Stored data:

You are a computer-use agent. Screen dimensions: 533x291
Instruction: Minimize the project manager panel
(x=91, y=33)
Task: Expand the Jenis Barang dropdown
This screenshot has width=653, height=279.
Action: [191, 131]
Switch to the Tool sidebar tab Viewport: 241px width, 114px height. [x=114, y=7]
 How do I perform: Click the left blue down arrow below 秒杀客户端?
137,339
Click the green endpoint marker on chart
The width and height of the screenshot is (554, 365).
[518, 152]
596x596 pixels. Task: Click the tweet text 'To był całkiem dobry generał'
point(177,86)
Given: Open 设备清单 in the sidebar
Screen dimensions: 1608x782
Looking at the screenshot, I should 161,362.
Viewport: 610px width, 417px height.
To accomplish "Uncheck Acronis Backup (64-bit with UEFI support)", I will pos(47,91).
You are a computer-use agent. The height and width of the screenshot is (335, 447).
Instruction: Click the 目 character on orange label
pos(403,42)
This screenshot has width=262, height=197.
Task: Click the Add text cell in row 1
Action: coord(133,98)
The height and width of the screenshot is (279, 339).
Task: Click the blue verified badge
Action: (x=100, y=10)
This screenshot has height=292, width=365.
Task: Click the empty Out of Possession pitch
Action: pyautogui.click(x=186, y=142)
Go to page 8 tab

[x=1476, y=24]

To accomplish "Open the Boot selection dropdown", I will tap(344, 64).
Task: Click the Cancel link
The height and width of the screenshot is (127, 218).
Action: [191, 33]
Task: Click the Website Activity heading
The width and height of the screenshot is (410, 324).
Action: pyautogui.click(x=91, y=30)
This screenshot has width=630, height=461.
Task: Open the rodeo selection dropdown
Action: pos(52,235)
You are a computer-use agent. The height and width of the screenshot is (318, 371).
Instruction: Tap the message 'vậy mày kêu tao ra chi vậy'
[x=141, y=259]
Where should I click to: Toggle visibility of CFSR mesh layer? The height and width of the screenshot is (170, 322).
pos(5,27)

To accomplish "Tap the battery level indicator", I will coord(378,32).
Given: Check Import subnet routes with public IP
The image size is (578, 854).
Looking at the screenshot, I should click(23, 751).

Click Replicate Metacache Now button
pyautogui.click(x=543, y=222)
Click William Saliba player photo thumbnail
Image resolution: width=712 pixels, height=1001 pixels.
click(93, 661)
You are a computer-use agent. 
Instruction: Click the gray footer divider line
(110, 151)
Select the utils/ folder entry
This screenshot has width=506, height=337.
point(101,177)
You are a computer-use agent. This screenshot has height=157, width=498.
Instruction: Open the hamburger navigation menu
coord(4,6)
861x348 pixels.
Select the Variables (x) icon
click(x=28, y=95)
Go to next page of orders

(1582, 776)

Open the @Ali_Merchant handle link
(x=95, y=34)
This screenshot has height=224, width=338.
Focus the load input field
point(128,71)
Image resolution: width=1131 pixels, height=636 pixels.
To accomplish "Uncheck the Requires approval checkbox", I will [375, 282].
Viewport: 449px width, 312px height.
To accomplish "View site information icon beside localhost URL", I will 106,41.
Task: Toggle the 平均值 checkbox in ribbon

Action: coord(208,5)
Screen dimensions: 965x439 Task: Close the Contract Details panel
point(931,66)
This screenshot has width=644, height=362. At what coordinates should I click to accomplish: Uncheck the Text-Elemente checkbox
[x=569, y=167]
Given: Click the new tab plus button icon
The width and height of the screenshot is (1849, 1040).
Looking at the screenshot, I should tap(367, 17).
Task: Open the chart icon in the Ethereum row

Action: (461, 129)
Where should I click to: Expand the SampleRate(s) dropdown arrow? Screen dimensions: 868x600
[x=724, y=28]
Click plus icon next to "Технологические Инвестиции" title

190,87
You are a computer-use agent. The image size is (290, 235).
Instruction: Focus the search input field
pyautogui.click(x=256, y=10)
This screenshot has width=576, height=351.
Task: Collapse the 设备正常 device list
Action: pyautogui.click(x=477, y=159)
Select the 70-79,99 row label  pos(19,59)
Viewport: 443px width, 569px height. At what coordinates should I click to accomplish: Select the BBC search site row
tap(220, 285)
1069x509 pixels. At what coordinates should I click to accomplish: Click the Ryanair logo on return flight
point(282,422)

_What this task involves:_
Count the lines in the records above that contain the word "Given", and report only that number.

_Written response:_
3